I woke up early to attend “Friday Hospital Staff Aerobics”. The staff have organized a weekly exercise routine in which a trainer brings a small stage, enormous amps and speakers, a CD with the best combination of 80s, 90, and today. Mostly ladies attend. They dress in full “batik” with hijab despite the heat and movement. Male staff also join in although their movements are clumsier and they have trouble keeping up with the steps. The instructor leads the group in dance routines that they have clearly done before because they are experts, all moving together to the beat, kicking feet out, pumping arms, curling abdomens. I joined in, struggling to keep up. I couldn’t stop laughing. The idea of a whole hospital staff exercise routine anywhere else in the world sounds impossible, but here in this country of fun-loving, light-hearted people, it is the best idea. I had so much fun with the ladies (and three determined gentlemen) that it hardly felt like exercise at all. Afterwards I could tell we had moved quite a lot because our clothes were sopping wet and our faces red. They gave me hot sweet lentil soup (an interesting choice after a hot work out) but it was actually delicious and exactly what my body needed. I am excited to attend all the aerobics classes at Sitanala.
That afternoon I got to see my favorite patient. He is a very tiny man and his wife is a very large woman. They are sweet together. August (that is his name), invited me to the leprosy settlement. He wanted me to come to his home where he will show me around. He told me there is no stigma there. No problem. You can have any deformity and you will still be accepted. I can’t wait to visit him at his home. I just have to think of the right sort of gift to bring… ideas?

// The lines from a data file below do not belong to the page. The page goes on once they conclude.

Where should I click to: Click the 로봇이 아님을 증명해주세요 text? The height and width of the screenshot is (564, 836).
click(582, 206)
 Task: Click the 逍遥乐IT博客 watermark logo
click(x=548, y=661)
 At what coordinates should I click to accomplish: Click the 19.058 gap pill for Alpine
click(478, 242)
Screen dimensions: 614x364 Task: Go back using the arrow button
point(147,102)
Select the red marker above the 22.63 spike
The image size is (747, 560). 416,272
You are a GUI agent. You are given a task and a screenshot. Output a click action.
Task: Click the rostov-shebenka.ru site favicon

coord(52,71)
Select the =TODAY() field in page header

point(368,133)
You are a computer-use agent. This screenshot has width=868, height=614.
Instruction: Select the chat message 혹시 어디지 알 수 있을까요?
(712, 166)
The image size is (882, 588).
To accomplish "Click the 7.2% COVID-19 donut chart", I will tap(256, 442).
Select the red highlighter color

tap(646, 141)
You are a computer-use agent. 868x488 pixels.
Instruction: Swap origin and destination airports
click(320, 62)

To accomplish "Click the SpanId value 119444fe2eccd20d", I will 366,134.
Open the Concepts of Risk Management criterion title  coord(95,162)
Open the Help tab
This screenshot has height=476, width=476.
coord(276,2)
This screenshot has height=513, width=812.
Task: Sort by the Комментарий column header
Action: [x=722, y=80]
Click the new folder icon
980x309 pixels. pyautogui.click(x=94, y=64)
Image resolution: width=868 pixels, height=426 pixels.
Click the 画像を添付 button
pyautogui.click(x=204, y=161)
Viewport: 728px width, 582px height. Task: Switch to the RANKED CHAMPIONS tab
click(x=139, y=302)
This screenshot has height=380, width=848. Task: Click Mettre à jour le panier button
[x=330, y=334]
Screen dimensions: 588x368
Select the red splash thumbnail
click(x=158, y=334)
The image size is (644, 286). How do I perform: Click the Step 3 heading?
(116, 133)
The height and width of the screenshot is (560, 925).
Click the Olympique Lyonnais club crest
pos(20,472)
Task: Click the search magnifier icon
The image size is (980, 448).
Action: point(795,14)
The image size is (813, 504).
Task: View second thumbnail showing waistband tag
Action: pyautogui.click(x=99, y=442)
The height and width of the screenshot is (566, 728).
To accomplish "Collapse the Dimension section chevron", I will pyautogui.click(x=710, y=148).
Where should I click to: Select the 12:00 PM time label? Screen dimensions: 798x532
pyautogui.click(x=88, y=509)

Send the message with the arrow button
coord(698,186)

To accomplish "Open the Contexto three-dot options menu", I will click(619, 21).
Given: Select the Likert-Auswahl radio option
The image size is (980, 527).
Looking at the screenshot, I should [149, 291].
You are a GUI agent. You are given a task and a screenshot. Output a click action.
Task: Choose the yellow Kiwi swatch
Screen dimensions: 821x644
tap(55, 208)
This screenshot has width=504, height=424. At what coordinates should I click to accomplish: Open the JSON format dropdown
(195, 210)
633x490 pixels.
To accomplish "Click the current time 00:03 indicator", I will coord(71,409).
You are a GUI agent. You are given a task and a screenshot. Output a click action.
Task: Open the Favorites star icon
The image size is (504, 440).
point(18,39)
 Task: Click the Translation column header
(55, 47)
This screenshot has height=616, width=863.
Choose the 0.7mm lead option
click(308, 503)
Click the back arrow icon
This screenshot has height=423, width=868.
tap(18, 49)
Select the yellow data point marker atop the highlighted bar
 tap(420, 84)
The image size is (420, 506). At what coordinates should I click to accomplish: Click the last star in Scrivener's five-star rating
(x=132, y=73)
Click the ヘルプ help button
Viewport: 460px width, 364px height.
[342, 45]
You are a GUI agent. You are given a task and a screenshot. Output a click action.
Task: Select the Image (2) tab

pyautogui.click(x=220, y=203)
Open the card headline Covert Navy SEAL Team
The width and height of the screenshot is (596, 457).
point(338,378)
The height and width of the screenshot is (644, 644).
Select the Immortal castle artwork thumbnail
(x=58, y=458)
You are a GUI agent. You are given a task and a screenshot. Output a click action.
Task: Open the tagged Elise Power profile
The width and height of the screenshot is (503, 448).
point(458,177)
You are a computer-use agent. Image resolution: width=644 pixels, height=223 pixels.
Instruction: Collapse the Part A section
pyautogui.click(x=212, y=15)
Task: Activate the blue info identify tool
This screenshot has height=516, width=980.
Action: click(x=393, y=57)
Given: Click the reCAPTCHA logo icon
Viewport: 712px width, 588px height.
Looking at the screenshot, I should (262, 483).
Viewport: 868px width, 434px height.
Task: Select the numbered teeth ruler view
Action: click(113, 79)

In the evening we piled into the minivan to go to the supermarket where we could buy all ingredients necessary for traditional pizza. I was excited to share something with this family that has given me so much. The supermarket pretty much blew my mind. It is nestled deep inside a posh and intoxicating super mall. There are designer shops glittering behind glass, technology whizzing and whirring and flashing, people people everywhere not looking at each other, but having eyes only for the things that pop out of advertisements capturing everyone’s attention. There was too much to see. My brain felt overwhelmed. Finally we arrived at the super supermarket. It was sparkling just like the rest of the mall and stocked with imported olive oil, tomato sauce, flour, mozzarella cheese, and all other worldly delights. We got all lost in the supermarket and ended up getting home too late for pizza making.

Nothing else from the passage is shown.